_YOUR OBJECTIVE_
Every record must be retyped exactly as it reads.
»»
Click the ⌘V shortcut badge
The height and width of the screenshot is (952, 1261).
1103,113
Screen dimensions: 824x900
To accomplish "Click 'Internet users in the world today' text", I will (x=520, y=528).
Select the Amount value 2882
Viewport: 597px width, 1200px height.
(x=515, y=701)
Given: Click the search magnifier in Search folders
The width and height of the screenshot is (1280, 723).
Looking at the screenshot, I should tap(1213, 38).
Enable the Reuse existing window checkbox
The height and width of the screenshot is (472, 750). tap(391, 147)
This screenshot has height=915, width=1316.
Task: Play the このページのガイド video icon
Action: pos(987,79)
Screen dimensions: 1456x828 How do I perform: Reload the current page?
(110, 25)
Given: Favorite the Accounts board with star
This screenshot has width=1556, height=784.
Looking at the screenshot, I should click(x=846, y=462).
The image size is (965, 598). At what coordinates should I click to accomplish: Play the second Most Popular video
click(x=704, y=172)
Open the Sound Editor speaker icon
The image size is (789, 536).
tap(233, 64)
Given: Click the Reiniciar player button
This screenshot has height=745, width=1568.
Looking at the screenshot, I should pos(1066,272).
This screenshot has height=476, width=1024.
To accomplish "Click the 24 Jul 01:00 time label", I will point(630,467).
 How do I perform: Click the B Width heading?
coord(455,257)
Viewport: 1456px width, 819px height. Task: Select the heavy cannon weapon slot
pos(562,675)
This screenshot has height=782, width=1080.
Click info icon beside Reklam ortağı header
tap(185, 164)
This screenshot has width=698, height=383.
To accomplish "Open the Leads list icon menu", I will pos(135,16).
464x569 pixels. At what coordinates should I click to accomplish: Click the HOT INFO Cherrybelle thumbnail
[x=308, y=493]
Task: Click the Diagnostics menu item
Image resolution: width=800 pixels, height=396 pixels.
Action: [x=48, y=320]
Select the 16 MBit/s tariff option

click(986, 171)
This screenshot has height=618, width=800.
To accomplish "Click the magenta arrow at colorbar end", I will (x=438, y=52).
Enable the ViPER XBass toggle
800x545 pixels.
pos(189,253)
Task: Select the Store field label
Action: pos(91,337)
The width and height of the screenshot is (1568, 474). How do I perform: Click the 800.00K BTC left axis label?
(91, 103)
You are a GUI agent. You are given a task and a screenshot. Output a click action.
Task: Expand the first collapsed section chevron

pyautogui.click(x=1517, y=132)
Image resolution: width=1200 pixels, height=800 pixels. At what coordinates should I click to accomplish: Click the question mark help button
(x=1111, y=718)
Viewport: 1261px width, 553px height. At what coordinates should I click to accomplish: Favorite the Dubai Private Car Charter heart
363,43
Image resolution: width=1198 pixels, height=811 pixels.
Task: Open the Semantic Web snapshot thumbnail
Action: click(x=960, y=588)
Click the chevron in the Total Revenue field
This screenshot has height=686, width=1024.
««
_TASK OUTPUT_
Click the ⌘V shortcut badge
The height and width of the screenshot is (952, 1261).
1103,113
Screen dimensions: 824x900
To accomplish "Click 'Internet users in the world today' text", I will (x=520, y=528).
Select the Amount value 2882
Viewport: 597px width, 1200px height.
(x=515, y=701)
Given: Click the search magnifier in Search folders
The width and height of the screenshot is (1280, 723).
Looking at the screenshot, I should tap(1213, 38).
Enable the Reuse existing window checkbox
The height and width of the screenshot is (472, 750). tap(391, 147)
This screenshot has height=915, width=1316.
Task: Play the このページのガイド video icon
Action: pos(987,79)
Screen dimensions: 1456x828 How do I perform: Reload the current page?
(110, 25)
Given: Favorite the Accounts board with star
This screenshot has width=1556, height=784.
Looking at the screenshot, I should click(x=846, y=462).
The image size is (965, 598). At what coordinates should I click to accomplish: Play the second Most Popular video
click(x=704, y=172)
Open the Sound Editor speaker icon
The image size is (789, 536).
tap(233, 64)
Given: Click the Reiniciar player button
This screenshot has height=745, width=1568.
Looking at the screenshot, I should pos(1066,272).
This screenshot has height=476, width=1024.
To accomplish "Click the 24 Jul 01:00 time label", I will point(630,467).
 How do I perform: Click the B Width heading?
coord(455,257)
Viewport: 1456px width, 819px height. Task: Select the heavy cannon weapon slot
pos(562,675)
This screenshot has height=782, width=1080.
Click info icon beside Reklam ortağı header
tap(185, 164)
This screenshot has width=698, height=383.
To accomplish "Open the Leads list icon menu", I will pos(135,16).
464x569 pixels. At what coordinates should I click to accomplish: Click the HOT INFO Cherrybelle thumbnail
[x=308, y=493]
Task: Click the Diagnostics menu item
Image resolution: width=800 pixels, height=396 pixels.
Action: [x=48, y=320]
Select the 16 MBit/s tariff option

click(986, 171)
This screenshot has height=618, width=800.
To accomplish "Click the magenta arrow at colorbar end", I will (x=438, y=52).
Enable the ViPER XBass toggle
800x545 pixels.
pos(189,253)
Task: Select the Store field label
Action: pos(91,337)
The width and height of the screenshot is (1568, 474). How do I perform: Click the 800.00K BTC left axis label?
(91, 103)
You are a GUI agent. You are given a task and a screenshot. Output a click action.
Task: Expand the first collapsed section chevron

pyautogui.click(x=1517, y=132)
Image resolution: width=1200 pixels, height=800 pixels. At what coordinates should I click to accomplish: Click the question mark help button
(x=1111, y=718)
Viewport: 1261px width, 553px height. At what coordinates should I click to accomplish: Favorite the Dubai Private Car Charter heart
363,43
Image resolution: width=1198 pixels, height=811 pixels.
Task: Open the Semantic Web snapshot thumbnail
Action: click(x=960, y=588)
Click the chevron in the Total Revenue field
This screenshot has height=686, width=1024.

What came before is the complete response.